Conversely, only 1 previous study analyzed the activity of the nonsteroidal inhibitors after exemestane. Bertelli et al18 reported a 56% CBR and a median TTP of 9.3 months with the nonsteroidal AIs among 18 patients who previously had progressed to exemestane. Although these results may appear contradictory to ours, it must be noted that 17 patients in that study received letrozole, and only 1 patient received anastrozole as salvage therapy.
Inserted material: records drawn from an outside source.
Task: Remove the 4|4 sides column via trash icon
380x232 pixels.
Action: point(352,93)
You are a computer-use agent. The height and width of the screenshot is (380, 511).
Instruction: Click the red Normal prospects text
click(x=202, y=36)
It is noteworthy that the current study is the first to report numerical differences in activity between 2 of the third-generation AIs; although, in an exploratory analysis, exemestane appeared to be more effective than anastrozole patients progressed to the other agent. Is this difference in activity supported by their mechanistically different aromatase blockage, or could it be the result of differences in estrogen suppression potency? Enhanced sensitivity to residual estrogen levels has been suggested as a mechanism of breast cancer progression to AIs.19-21 Compared with anastrozole, exemestane is a more potent estrogen suppressor agent, and a greater reduction in estrogen levels could reverse this adaptive hypersensitivity mechanism. In addition, the mild androgenic activity of exemestane may induce a second antitumor effect. A better understanding of these mechanisms will be of great help in the design of new therapeutic strategies in both the adjuvant and advanced setting. Some of these hypotheses are being explored in several early stage breast cancer studies, because they support the rationale for sequential AI strategies (the MA.27 trial) and intermittent AI strategies (the Study of Letrozole Extension trial).
In conclusion, in this phase 2 randomized trial, we did not observe any difference in clinical activity in favor of exemestane to justify a superiority phase 3 trial design in the first-line setting. Although it was not the primary objective of the current study, we observed a dissimilar tumor behavior based in the sequential AI approach that we used.
This clinical trial was supported by a research grant from Pfizer S.A.